Brief ->
Copy the passage on move-away cases from "In California, when" to "with their children.", changing "visitation" to "parenting time" every time it occurs.

Quoted passage ->
-- START --

“Move Away” Cases

In California, when parents separate or divorce, a court will issue orders for custody and visitation arrangements based on what is in the best interest of the child. In general, the goal of a custody order is for both parents to maintain frequent and continuing contact with their children.

A “move-away” case arises when a parent that has joint or sole custody of the child decides to move to a location that is far enough away to disrupt the current custodial arrangement. Whether the move is a short distance or long distance, if the move will seriously impact the current custody situation, the parents will need new custody and visitation orders. When a divorced parent wants to move away with a child, one of the parents files a motion with the court for new custody orders. The moving parent might file for permission to move with the child, or the other parent might file a motion for a change of custody so that the child can stay.

It is important to remember that in a move-away case, the court does not decide whether the parent can move. People have a Constitutional right to move and the court can’t prevent them from doing so. Instead, the court has to decide whether the child should move with that parent and, if so, what the visitation arrangement should be. If the parent is able to make the initial showing that the move will be harmful to the children, then the court will have a hearing to reconsider the custody order and determine whether a change in the order is in the best interests of the child. If the parent cannot show a detriment, the child will be allowed to move.

-- END --

Record set ->
-- START --

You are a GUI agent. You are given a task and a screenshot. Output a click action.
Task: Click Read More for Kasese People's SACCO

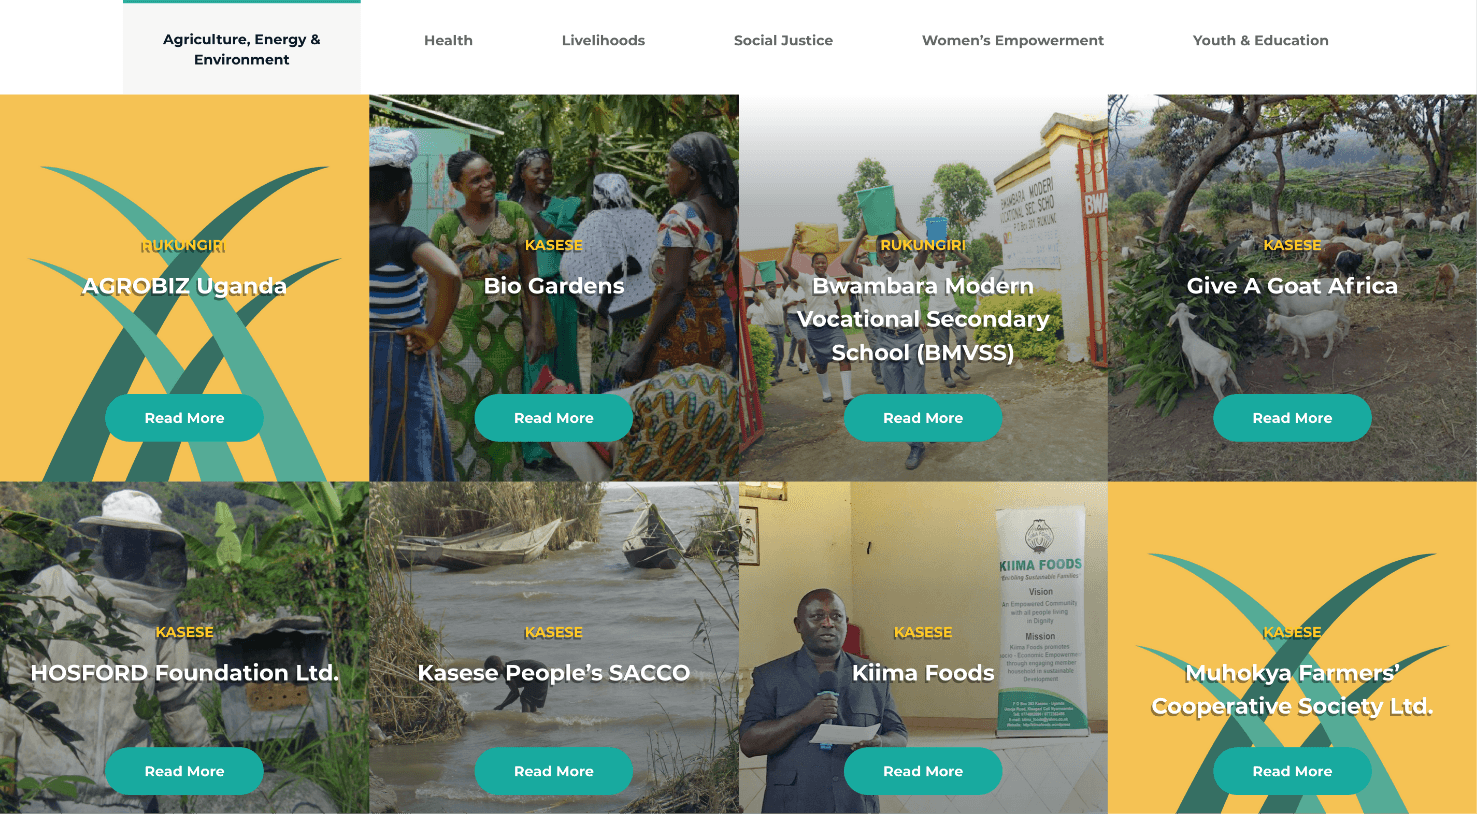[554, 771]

-- END --
-- START --

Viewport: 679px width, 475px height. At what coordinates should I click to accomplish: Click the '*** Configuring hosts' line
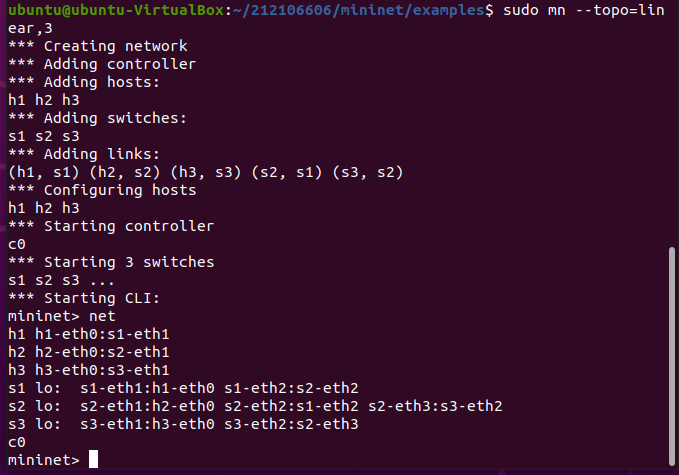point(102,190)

-- END --

Complete response ->
In California, when parents separate or divorce, a court will issue orders for custody and parenting time arrangements based on what is in the best interest of the child. In general, the goal of a custody order is for both parents to maintain frequent and continuing contact with their children.